RECORDS:
..............................

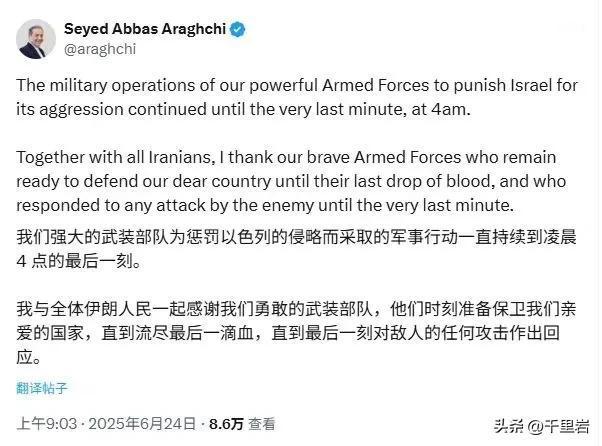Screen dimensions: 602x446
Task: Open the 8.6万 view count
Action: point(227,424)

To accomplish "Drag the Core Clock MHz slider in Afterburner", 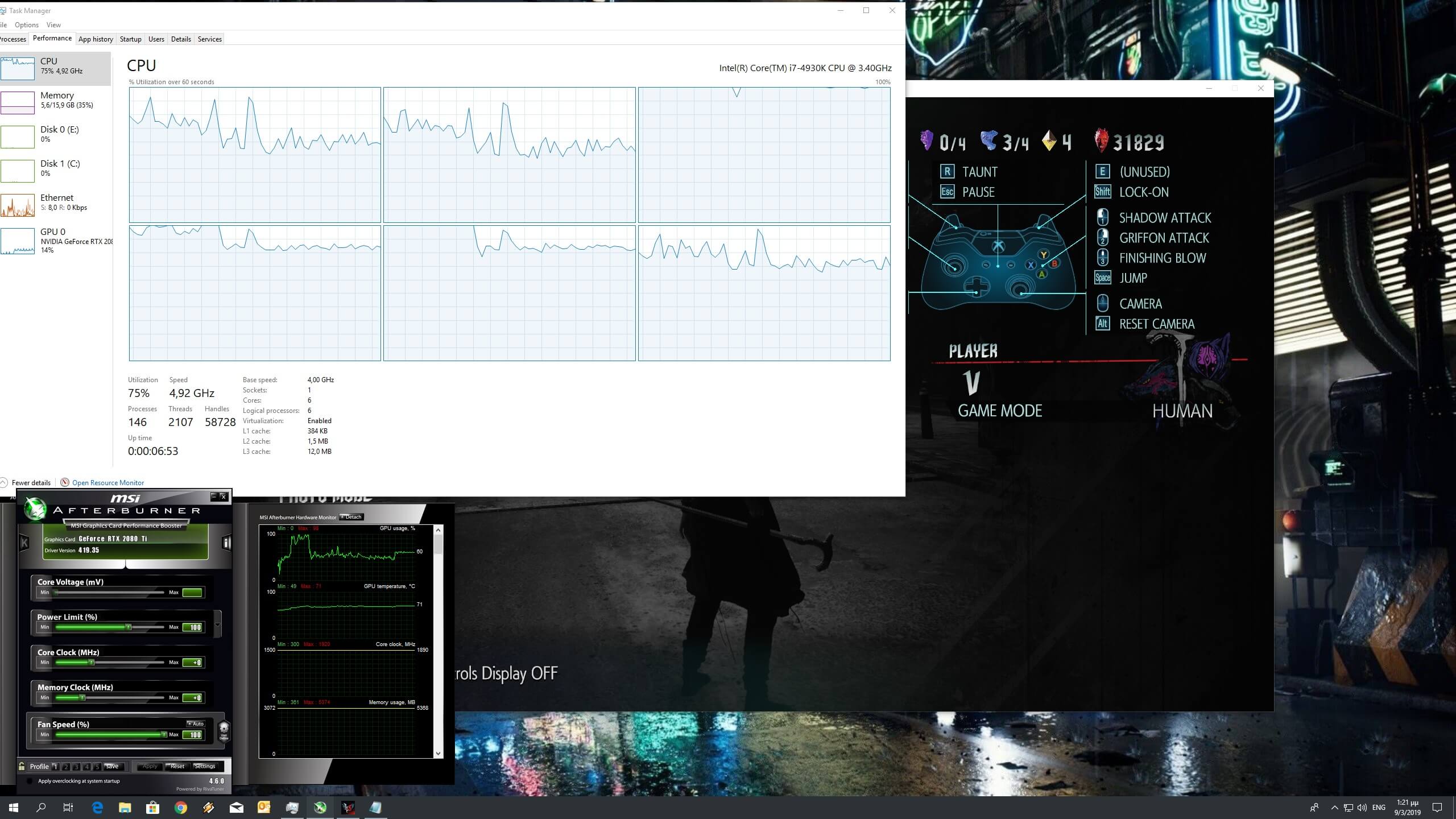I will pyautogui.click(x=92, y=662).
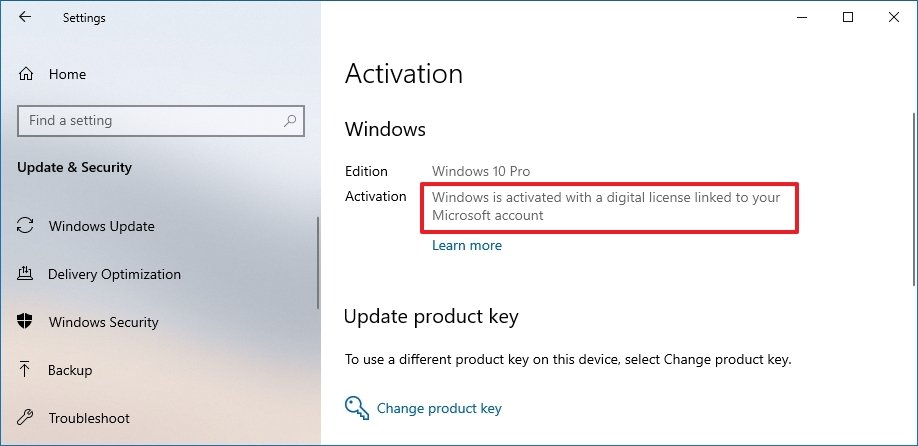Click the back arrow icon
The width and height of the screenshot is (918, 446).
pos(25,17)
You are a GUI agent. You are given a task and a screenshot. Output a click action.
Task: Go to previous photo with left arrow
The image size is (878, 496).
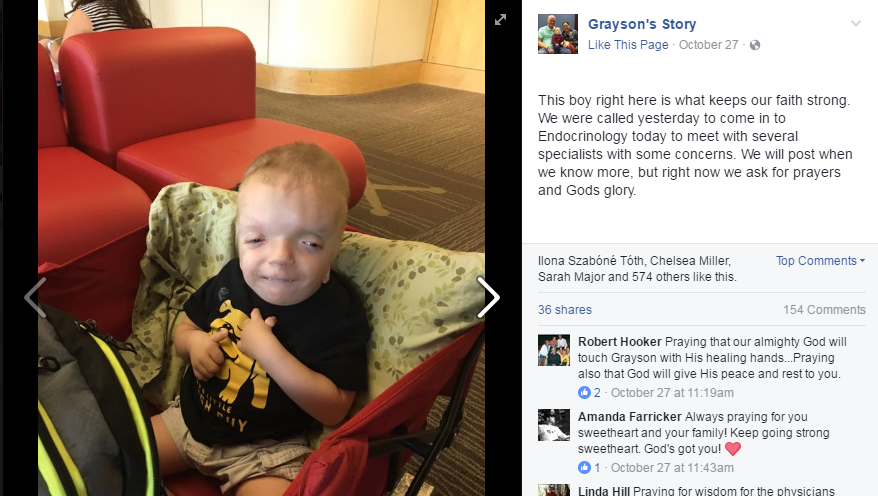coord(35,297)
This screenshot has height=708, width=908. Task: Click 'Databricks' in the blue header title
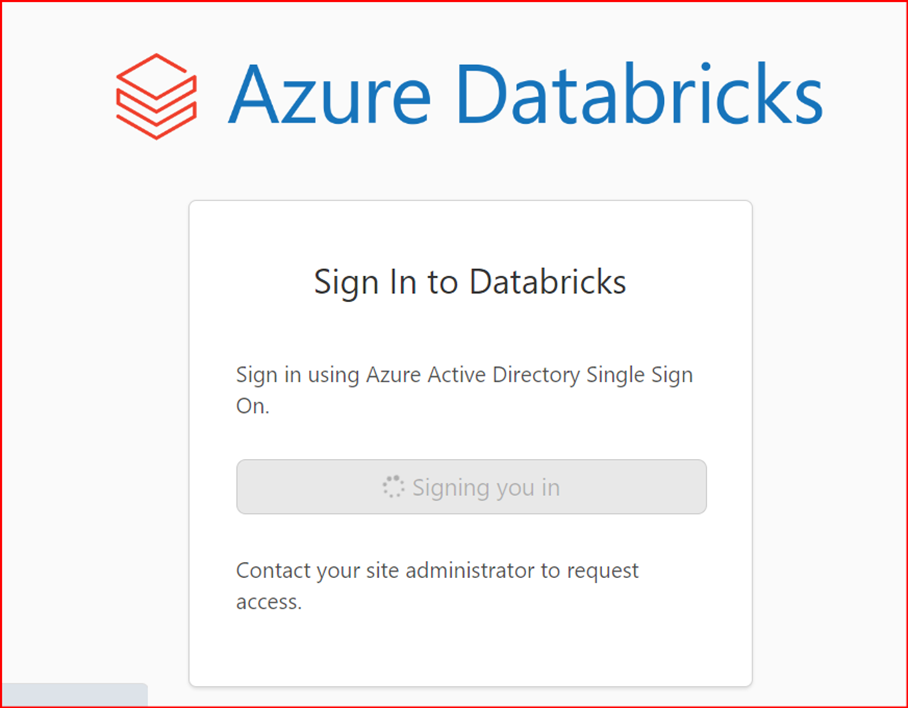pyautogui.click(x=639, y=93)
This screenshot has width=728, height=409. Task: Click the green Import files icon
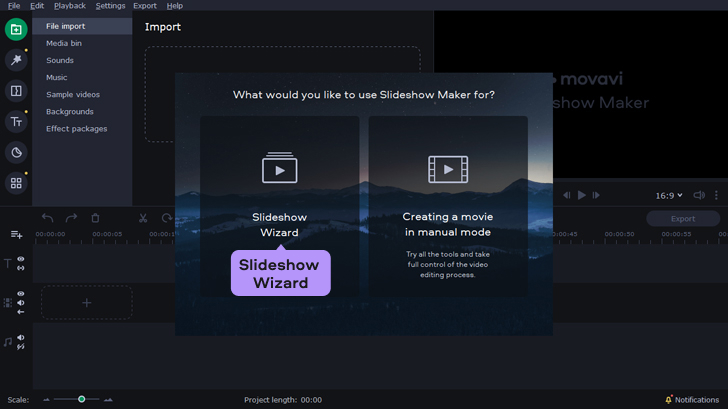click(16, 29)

..............................

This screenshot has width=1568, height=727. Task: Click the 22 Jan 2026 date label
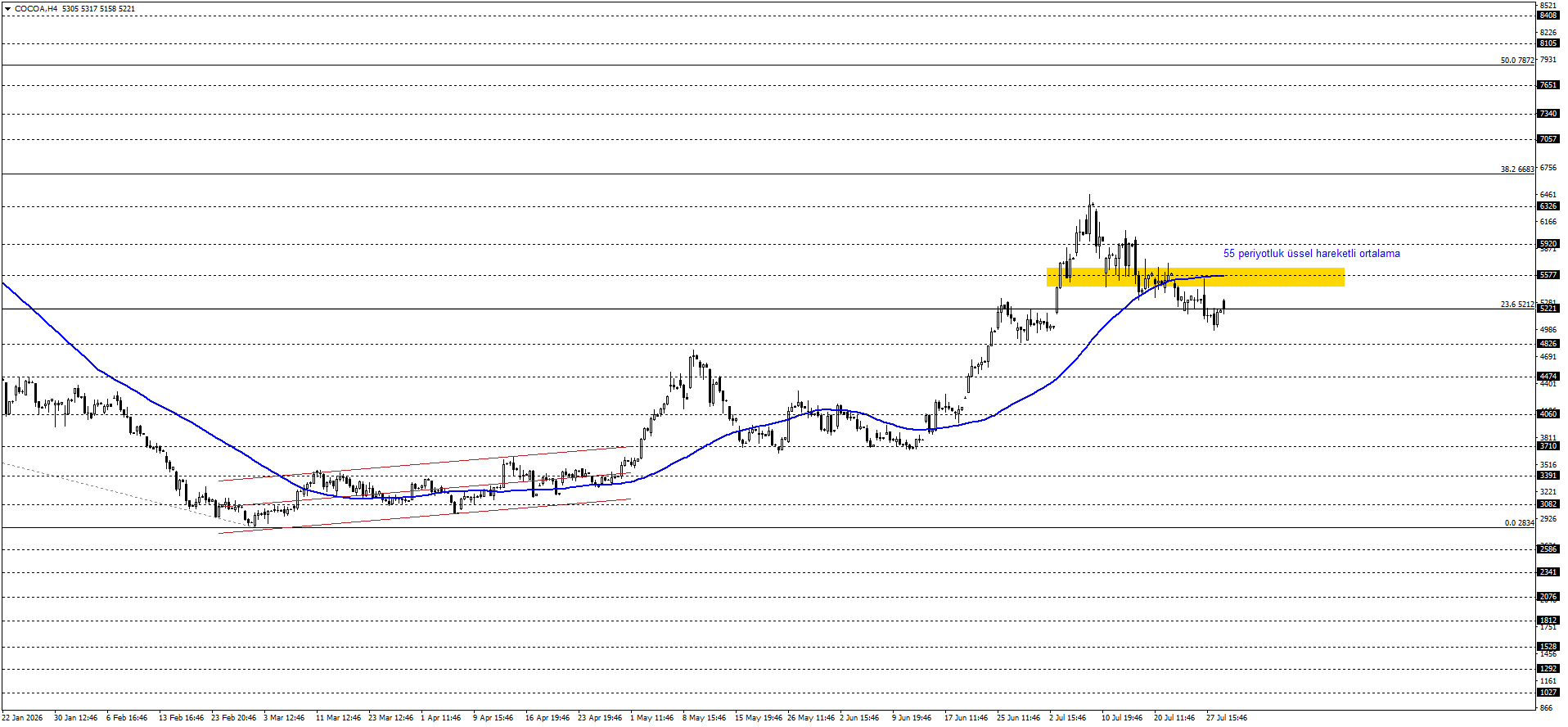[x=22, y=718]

..............................

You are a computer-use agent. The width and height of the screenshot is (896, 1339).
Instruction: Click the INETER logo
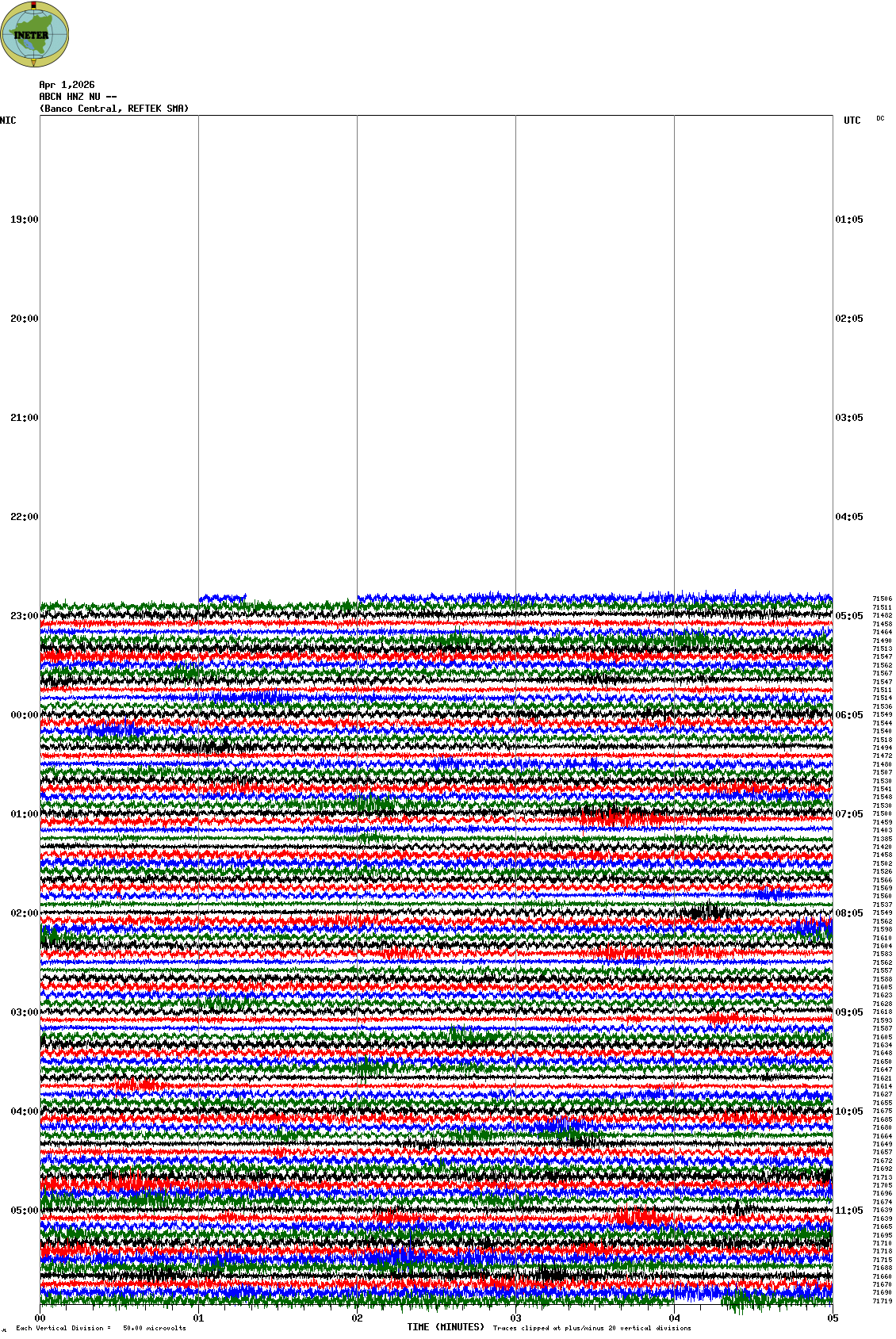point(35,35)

..............................

WHAT IS EXPECTED: Whenever a line above has the word "agent" in it, copy that line.

SOLUTION FOR THIS EXERCISE:
You are a GUI agent. You are given a task and a screenshot. Output a click action.
You are a computer-use agent. The width and height of the screenshot is (896, 1339).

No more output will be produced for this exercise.